*Source passage*
A. Procedures and Burden of Proof





  • Statutory Provisions

Section 806 provides that a SOX action will be governed by “the rules and procedures set forth in AIR21. 18 U.S.C. § 1514A(b)(2)(A). AIR21, in turn, has been analyzed in accordance with the ERA, so that both statutes may be looked to for guidance in interpreting SOX.




  • Agency Interpretations

On May 28, 2003, the Department of Labor issued interim final regulations and, on August 24, 2004, its Final Rule clarifying the procedures to be applied in SOX whistleblower retaliation actions. OSHA’s Whistleblower Investigations Manual (“OSHA Manual”), issued August 22, 2004 provides further guidance as to how such retaliation actions will be handled by the agency.


The SEC also has been given authority to promulgate rules and regulations interpreting SOX, including its whistleblower provisions. Section 3 states that “[t]he Commission shall promulgate rules and regulations, as may be necessary or appropriate in the public interest or for the protection of investors, and in furtherance of this Act.” To date, the SEC has not promulgated any such rules and/or regulations.

  1. Filing of Complaint

a. With Whom the Complaint Must Be Filed


Whistleblower complaints must first be filed “with the Secretary of Labor.” 18 U.S.C. § 1514A(b)(1)(A). In turn, the Secretary has delegated to the Assistant Secretary for OSHA responsibility for receiving and investigating complaints. 29 CFR § 1980 n.1 (citing Secretary’s Order 5-2002, 67 FR 65008 (Oct. 22, 2002)). The pertinent DOL regulation instructs that the complaint should be filed with the OSHA Area Director responsible for the area where either the complainant resides or the alleged wrongful acts occurred. 29 CFR § 1980.103(c). However, OSHA suggests that complaints may be filed “with any official of the U.S. Department of Labor. . . .” OSHA Manual, at 1-2 (Aug. 22, 2003).

*Stored data*

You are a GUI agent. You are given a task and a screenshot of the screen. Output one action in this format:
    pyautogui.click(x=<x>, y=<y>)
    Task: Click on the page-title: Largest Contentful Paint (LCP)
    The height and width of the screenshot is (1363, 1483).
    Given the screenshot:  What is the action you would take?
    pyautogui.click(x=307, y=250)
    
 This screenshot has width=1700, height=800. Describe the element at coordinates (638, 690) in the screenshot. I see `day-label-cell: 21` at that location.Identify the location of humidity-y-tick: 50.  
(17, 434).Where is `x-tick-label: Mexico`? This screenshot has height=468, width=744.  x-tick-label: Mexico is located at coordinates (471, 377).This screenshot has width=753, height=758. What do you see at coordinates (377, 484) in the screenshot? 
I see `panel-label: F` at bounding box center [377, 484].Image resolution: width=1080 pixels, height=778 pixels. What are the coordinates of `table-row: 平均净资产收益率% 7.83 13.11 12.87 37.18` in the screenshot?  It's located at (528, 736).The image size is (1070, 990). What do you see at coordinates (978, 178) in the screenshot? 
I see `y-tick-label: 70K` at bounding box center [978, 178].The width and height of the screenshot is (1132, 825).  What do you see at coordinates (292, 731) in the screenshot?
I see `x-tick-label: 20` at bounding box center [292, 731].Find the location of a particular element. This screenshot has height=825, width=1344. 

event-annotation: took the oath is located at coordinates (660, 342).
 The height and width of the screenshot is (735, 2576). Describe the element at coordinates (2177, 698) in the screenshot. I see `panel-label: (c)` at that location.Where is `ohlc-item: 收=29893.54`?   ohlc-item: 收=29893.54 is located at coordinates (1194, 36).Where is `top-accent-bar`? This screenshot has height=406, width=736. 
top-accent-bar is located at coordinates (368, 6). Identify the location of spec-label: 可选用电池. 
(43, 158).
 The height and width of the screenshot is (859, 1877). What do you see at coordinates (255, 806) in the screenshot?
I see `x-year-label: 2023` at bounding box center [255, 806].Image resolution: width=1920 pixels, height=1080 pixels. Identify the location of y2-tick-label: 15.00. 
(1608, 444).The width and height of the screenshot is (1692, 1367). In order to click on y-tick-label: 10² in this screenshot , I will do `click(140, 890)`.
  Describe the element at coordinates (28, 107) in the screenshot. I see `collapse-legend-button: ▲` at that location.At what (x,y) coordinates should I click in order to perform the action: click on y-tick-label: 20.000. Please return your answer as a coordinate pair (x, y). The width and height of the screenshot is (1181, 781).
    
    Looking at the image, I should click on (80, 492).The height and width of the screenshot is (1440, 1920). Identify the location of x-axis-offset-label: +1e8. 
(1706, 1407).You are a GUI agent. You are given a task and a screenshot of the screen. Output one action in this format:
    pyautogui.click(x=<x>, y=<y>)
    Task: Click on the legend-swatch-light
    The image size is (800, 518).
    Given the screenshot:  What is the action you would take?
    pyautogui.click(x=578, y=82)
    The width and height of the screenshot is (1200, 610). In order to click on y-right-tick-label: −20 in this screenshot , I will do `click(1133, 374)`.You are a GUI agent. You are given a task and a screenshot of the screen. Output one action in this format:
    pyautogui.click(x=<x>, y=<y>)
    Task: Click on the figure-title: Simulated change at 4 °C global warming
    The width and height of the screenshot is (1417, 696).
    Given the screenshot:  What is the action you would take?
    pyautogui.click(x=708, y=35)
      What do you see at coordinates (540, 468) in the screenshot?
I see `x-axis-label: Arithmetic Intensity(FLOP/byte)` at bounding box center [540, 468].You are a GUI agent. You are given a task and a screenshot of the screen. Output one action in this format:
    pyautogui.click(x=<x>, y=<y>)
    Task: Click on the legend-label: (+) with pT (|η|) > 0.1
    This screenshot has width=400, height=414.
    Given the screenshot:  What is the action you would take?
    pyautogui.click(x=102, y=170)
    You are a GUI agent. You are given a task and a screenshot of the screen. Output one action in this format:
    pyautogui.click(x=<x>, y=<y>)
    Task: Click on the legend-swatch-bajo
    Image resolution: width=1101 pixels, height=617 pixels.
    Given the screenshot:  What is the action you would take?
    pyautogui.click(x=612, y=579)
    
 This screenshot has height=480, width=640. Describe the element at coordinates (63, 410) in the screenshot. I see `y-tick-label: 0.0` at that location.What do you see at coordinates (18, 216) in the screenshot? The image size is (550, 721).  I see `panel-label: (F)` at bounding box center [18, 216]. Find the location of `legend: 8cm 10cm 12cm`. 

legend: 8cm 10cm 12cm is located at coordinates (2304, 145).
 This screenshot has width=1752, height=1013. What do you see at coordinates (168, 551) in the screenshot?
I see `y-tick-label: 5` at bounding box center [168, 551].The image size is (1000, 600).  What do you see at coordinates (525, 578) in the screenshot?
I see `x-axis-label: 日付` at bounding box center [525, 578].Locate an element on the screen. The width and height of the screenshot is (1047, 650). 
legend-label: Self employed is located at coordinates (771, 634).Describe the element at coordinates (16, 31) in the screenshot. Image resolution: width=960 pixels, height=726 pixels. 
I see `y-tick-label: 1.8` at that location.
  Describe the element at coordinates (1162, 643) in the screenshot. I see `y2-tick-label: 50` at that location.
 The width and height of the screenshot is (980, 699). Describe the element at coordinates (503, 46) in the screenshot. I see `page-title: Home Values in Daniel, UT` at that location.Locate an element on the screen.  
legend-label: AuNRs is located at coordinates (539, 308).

*Your objective*
Reproduce part of the SOX procedures passage word for word, beginning at the words "A. Procedures and" and stopping after "in interpreting SOX.".

*Exercise result*
A. Procedures and Burden of Proof





  • Statutory Provisions

Section 806 provides that a SOX action will be governed by “the rules and procedures set forth in AIR21. 18 U.S.C. § 1514A(b)(2)(A). AIR21, in turn, has been analyzed in accordance with the ERA, so that both statutes may be looked to for guidance in interpreting SOX.